THINGS TO DO:
[A] In the article on the NUS solar-powered quadcopter, how high have the developers flown the craft in test flights?
[B] Write the next part of the article on the NUS solar-powered quadcopter, picking up after its final sentence.

EXCERPT TO READ:

In their latest adventure in derring-do, a team from the National University of Singapore (NUS) Faculty of Engineering has developed and flown Asia’s first fully solar-powered quadcopter drone. A large framework holds the solar cells, which are the sole means of powering the craft’s four motors. Developers have flown the big square above 10 meters in test flights and achieved controllable flight without the use of batteries.
This is just the latest in a series of aeronautical exploits by NUS students. In late 2015, they unveiled their Frogworks Snowstorm, a 24-rotor person carrier powered by 2.2 kilowatt (2.94 horsepower) motors driving 76-centimeter (30-inch) propellers.
New Asia reported that, “At the London edition of technology event Founders Forum this month, [the Frogworks team] did not imagine that Prince William would end up showing interest in it.” His Royal Highness “spent half an hour sitting in the machine, trying out the controls and talking to the team, according to a post on NUS’ website on Friday (June 17, 2016).”

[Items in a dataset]

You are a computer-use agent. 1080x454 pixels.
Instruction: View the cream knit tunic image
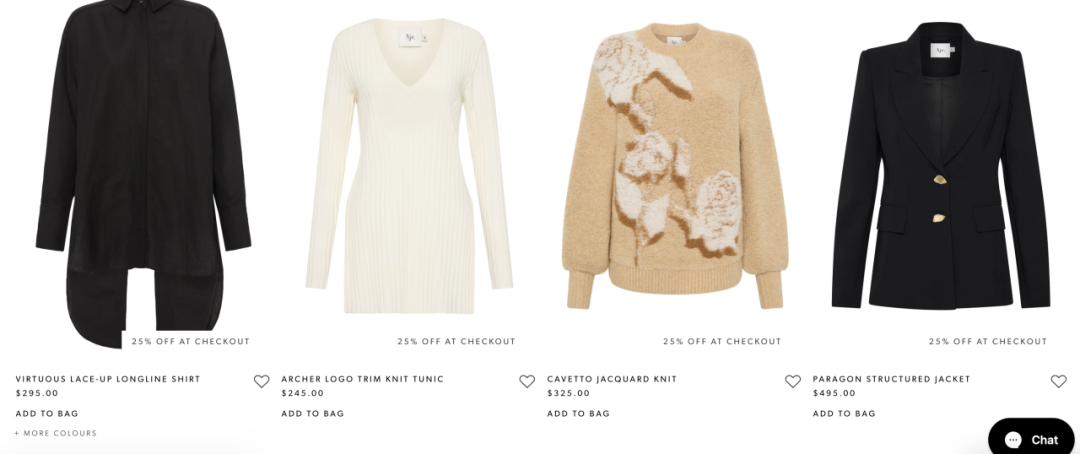pyautogui.click(x=409, y=165)
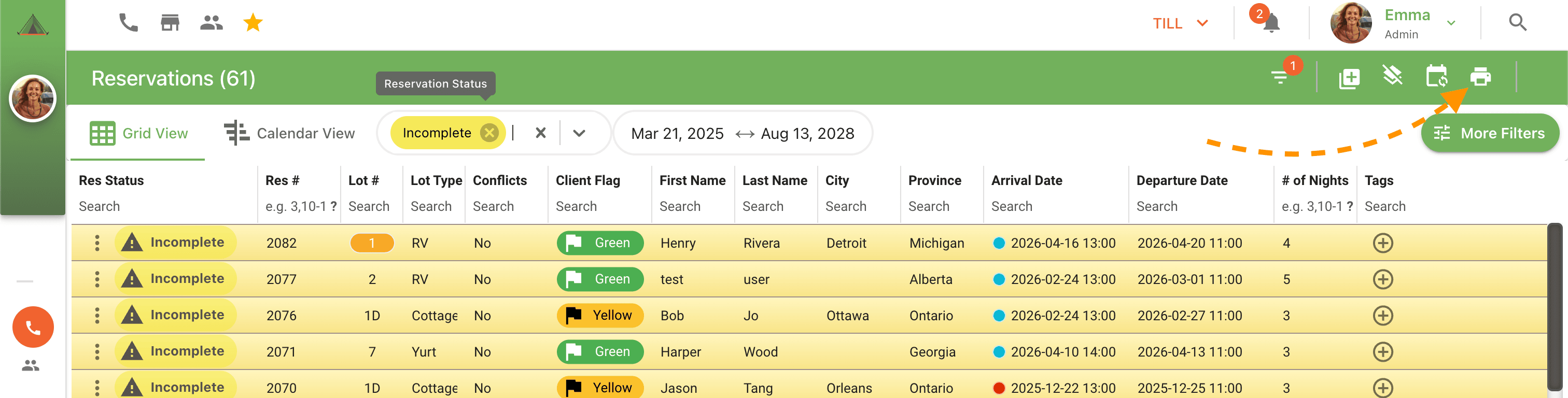Click the orange phone call button
The height and width of the screenshot is (398, 1568).
(33, 328)
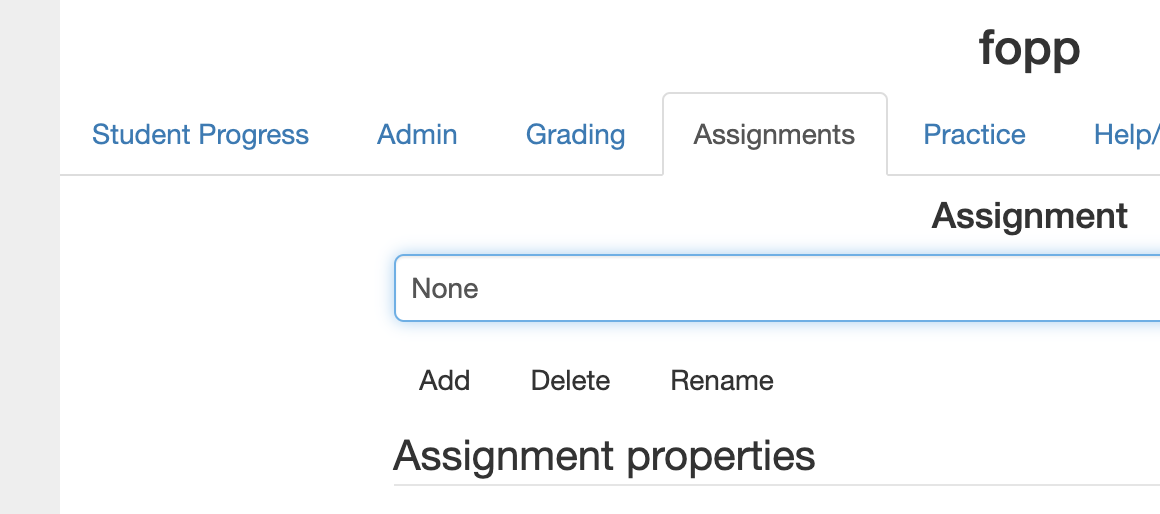
Task: Click the Assignment properties section heading
Action: tap(604, 456)
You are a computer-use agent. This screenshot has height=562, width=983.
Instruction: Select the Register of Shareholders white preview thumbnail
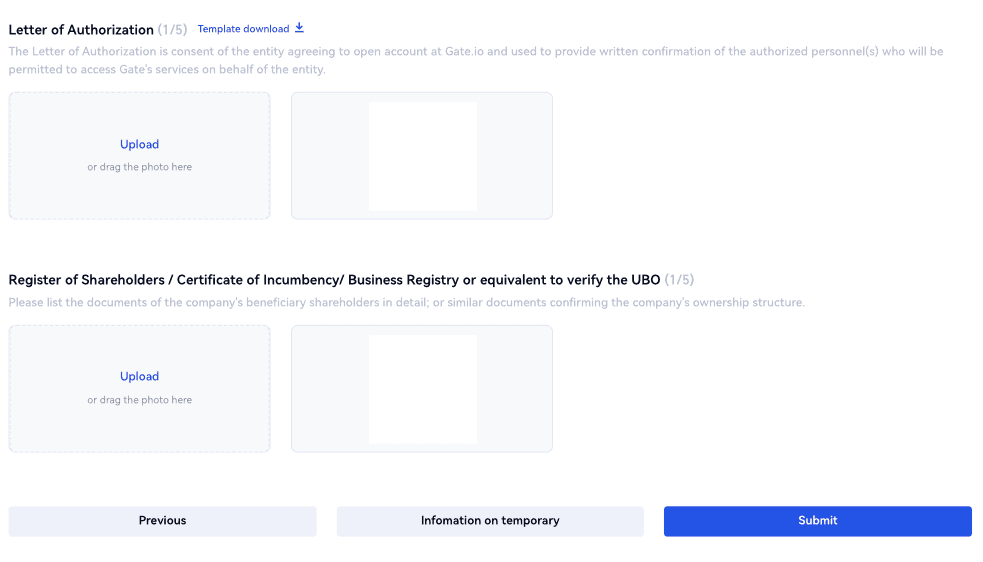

LIST OF ANSWERS:
[A] Above 10 meters.

[B]
Frogworks, by the way, is “a design and prototyping studio for green vehicles founded by and for NUS students in the Design-Centric Program (DCP) at the NUS Faculty of Engineering.”
Frogworks Delta Trike
Not willing to simply levitate indoors, an eight-member Frogworks team created the world’s lightest electrically-powered hang-glider trike. Two eight-kilowatt (10.7 horsepower) motors drive pusher propellers. Made of carbon fiber and aluminum, Delta weighs 49 kilograms (107.8 pounds empty. It can manage a 75-kilogram (165-pound) pilot. NUS claims it is “the lightest aircraft in the world that can take off and land with wheels while carrying an adult pilot.”
Their Latest – A Solar-Powered Quadrotor
Most solar-powered aircraft use a battery as a backup power source or to provide sufficient energy to get the vehicle aloft at all. NUS managed to be the first in Asia A team from the National University of Singapore (NUS) has made their quadcopter drone fly on natural sunlight alone.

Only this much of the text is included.